05:53 Tim Strifler: And then the second … or I guess the third method we wanted to talk about to bulk resize photos is using WP Smush. WP Smush is our favorite plug-in for compressing images, making them smaller, and it will do that. It will make your images compress without losing quality, but it also has the ability to resize them as well. So, like the situation I talked about, your client gives you a folder for a gallery of the website that you’re building for them and all the photos are from a DSLR or whatever nice camera, and they’re very large and haven’t been resized down. Or you can upload directly to the media library and as long as you have the settings configured in Smush beforehand, you can turn on the resize my full size images, it’s a setting within WP Smush Pro, and then you set the max width, the max height, and it will make sure that it automatically not just compresses the image to make them smaller, but also makes them physically smaller in terms of the width and height, too.

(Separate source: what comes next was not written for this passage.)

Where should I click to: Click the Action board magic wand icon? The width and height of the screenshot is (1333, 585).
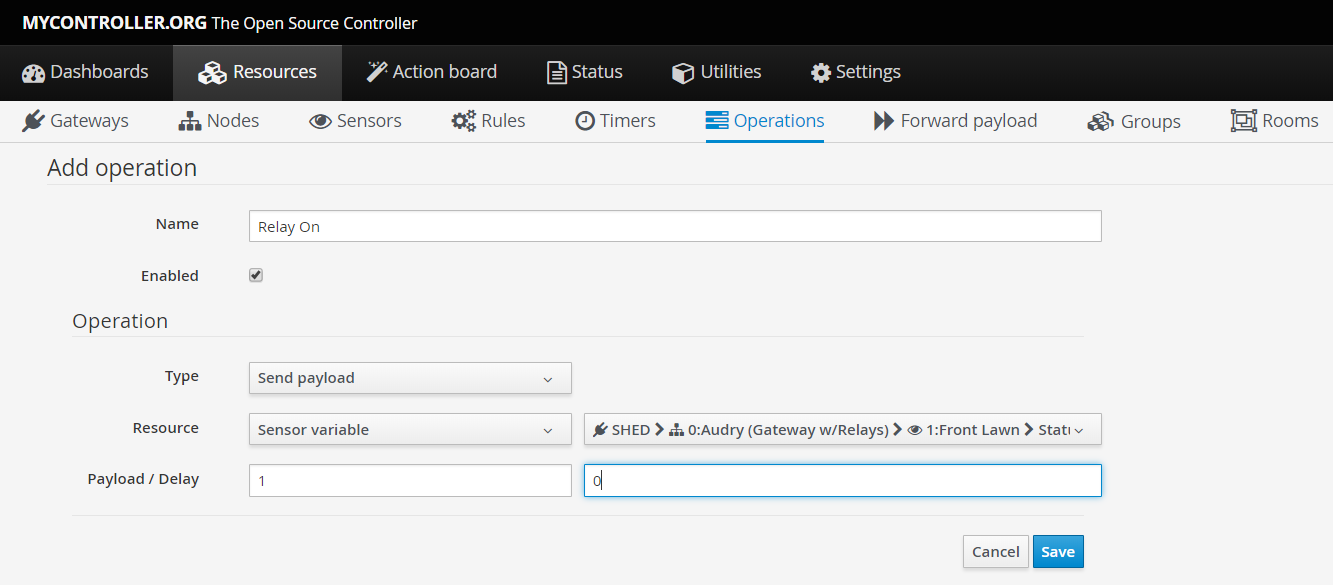pos(377,72)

06:53 Tim Strifler: So that can be a really cool thing. What I love about that as well as WP Smush in general, is once you’ve set it up, it’s set it and forget it. It will automatically do that in the background without you thinking about it. And so, you know I’m never going to need photos above 1920 pixels wide, then you can just set that on the site and anytime you upload photos or if you have multiple users, it will do that automatically without you having to think about it. So that’s why I love that solution.
07:20 David Blackmon: Well, there’s three ways to bulk resize photos. We hope this has been beneficial and helpful. We would love to hear how you bulk resize photos. Head on over to wpgears.com, check out episode 488 and leave us a comment. Give us some of the other options that work well for you. We’d love to hear it.
07:41 David Blackmon: Tomorrow we’ve got another great topic. Episode 489, why you should rebrand the back-end of WordPress. Tim?
07:49 David Blackmon: Until tomorrow, we’ll see you then.
07:51 Tim Strifler: Take care. Bye-bye.